Prevention of influenza by vaccination is highly recommended for all individuals. If flu does develop following immunization, it is a mild infection. A period of 2 to 3 weeks after vaccination is required before immunity develops.

An upper respiratory infection caused by group A β-hemolytic streptococcus (Streptococcus pyogenes). Incubation period is generally 1 to 2 days. Symptoms usually begin with a fever and sore throat; chills, vomiting, abdominal pain, and malaise may occur as well. The typical “strawberry” tongue (Fig. 13-9) is caused by the exotoxin produced by the bacteria. A fine rash on the chest, neck, groin, and thighs are characteristic also. Once a serious childhood disease, upper respiratory infection is now generally treatable with antibiotics.

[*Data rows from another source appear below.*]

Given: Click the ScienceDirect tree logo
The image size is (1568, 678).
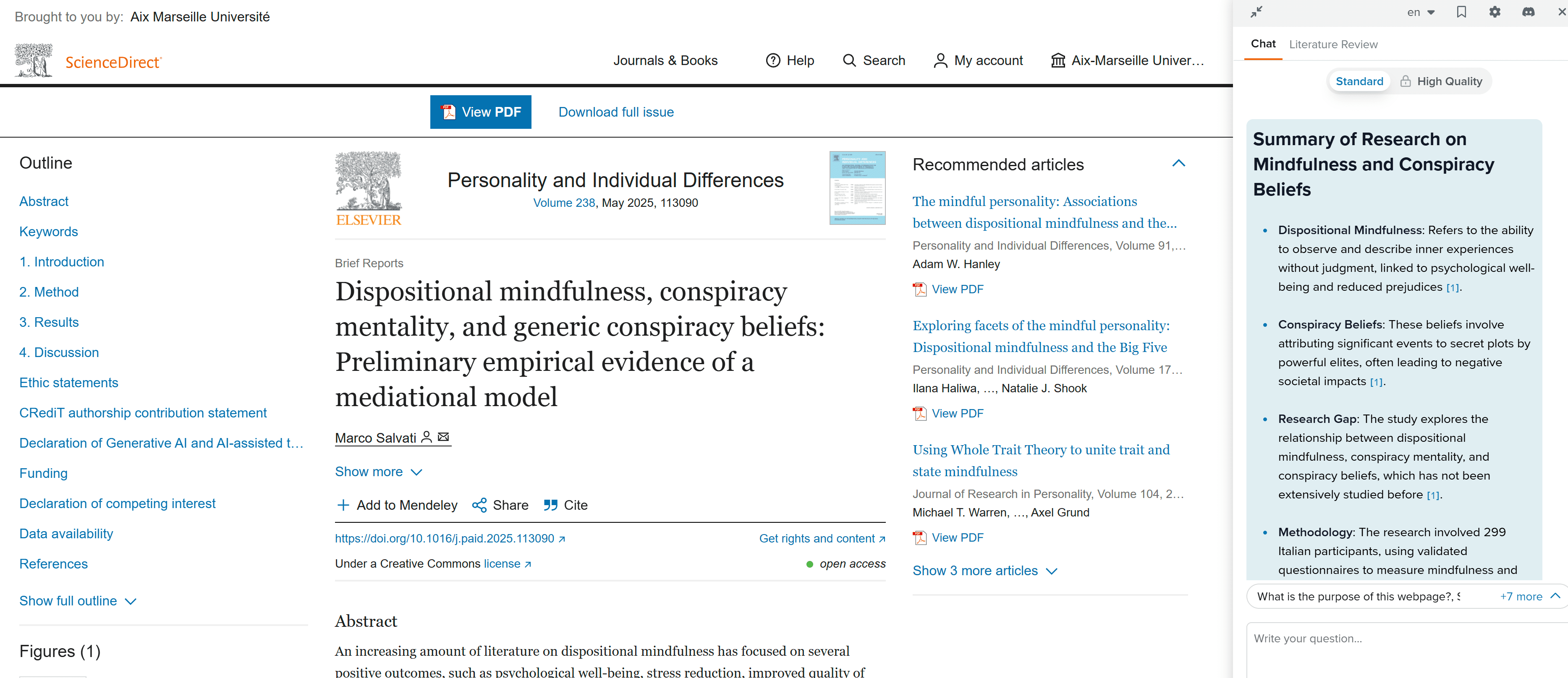Looking at the screenshot, I should click(x=34, y=60).
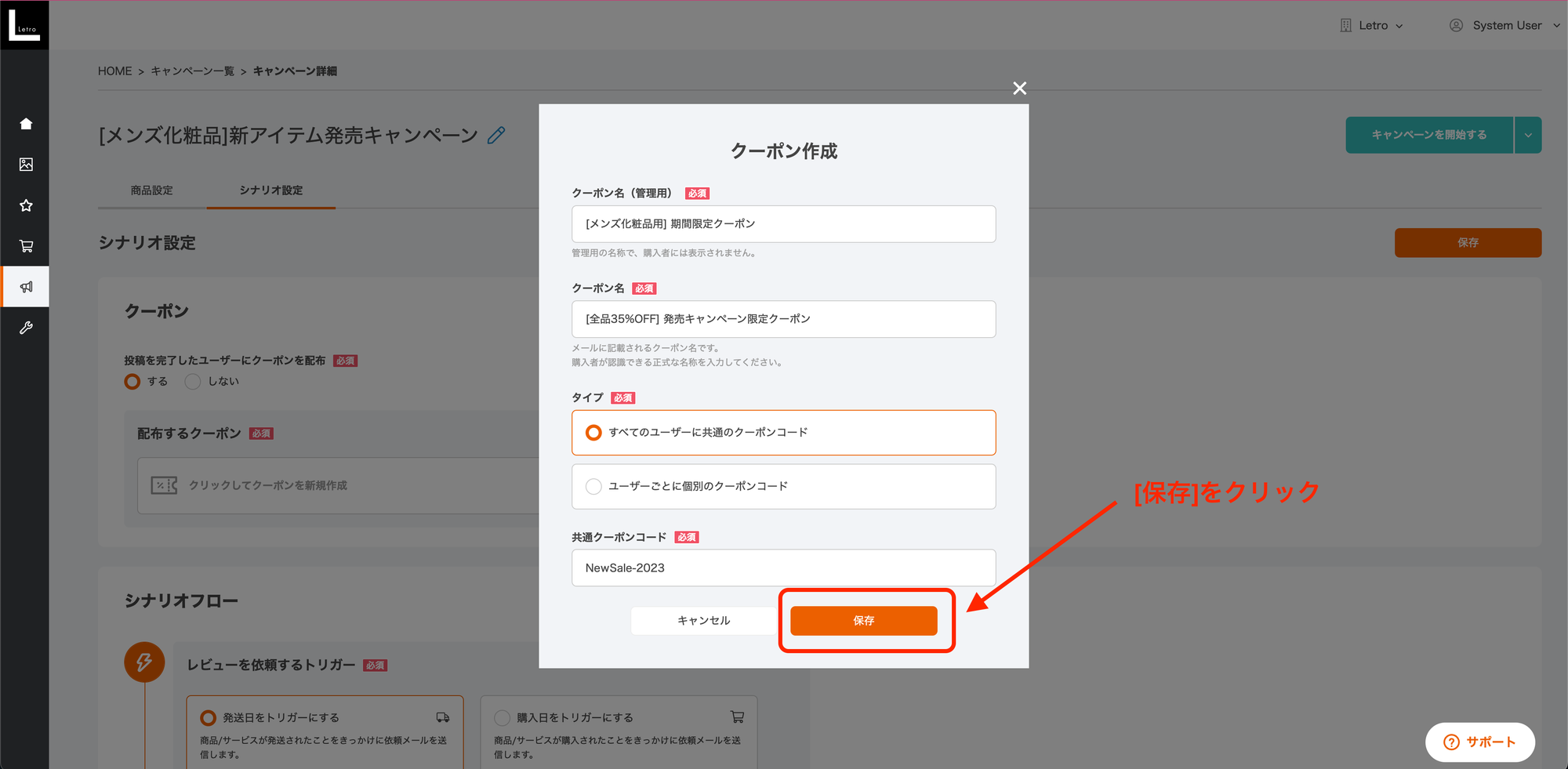The image size is (1568, 769).
Task: Switch to the 商品設定 tab
Action: tap(152, 190)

Bronchiolitis is a common infection in young children 2 to 12 months of age and is caused by the respiratory syncytial virus (RSV), a myxovirus. It is transmitted directly by oral droplet and occurs more frequently in the winter months. Predisposing factors include a familial history of asthma and the presence of cigarette smoke. Bronchiolitis varies in severity. The virus causes necrosis and inflammation in the small bronchi and bronchioles, with edema, increased secretions, and reflex bronchospasm leading to obstruction of the small airways. Signs include wheezing and dyspnea; rapid, shallow respirations; cough; rales; chest retractions; fever; and malaise. There may be areas of hyperinflation with air trapping due to partial obstruction (see Fig. 13-19C) or areas of atelectasis or nonaeration resulting from total obstruction (see Fig. 13-24). Treatment is supportive and symptomatic, with monitoring of blood gases in severe cases to ensure that oxygen levels are adequate. Respiratory syncytial virus-immunoglobulin serum or palivizumab, an RSV monoclonal antibody, may be administered to reduce the severity of infection, particularly in premature infants.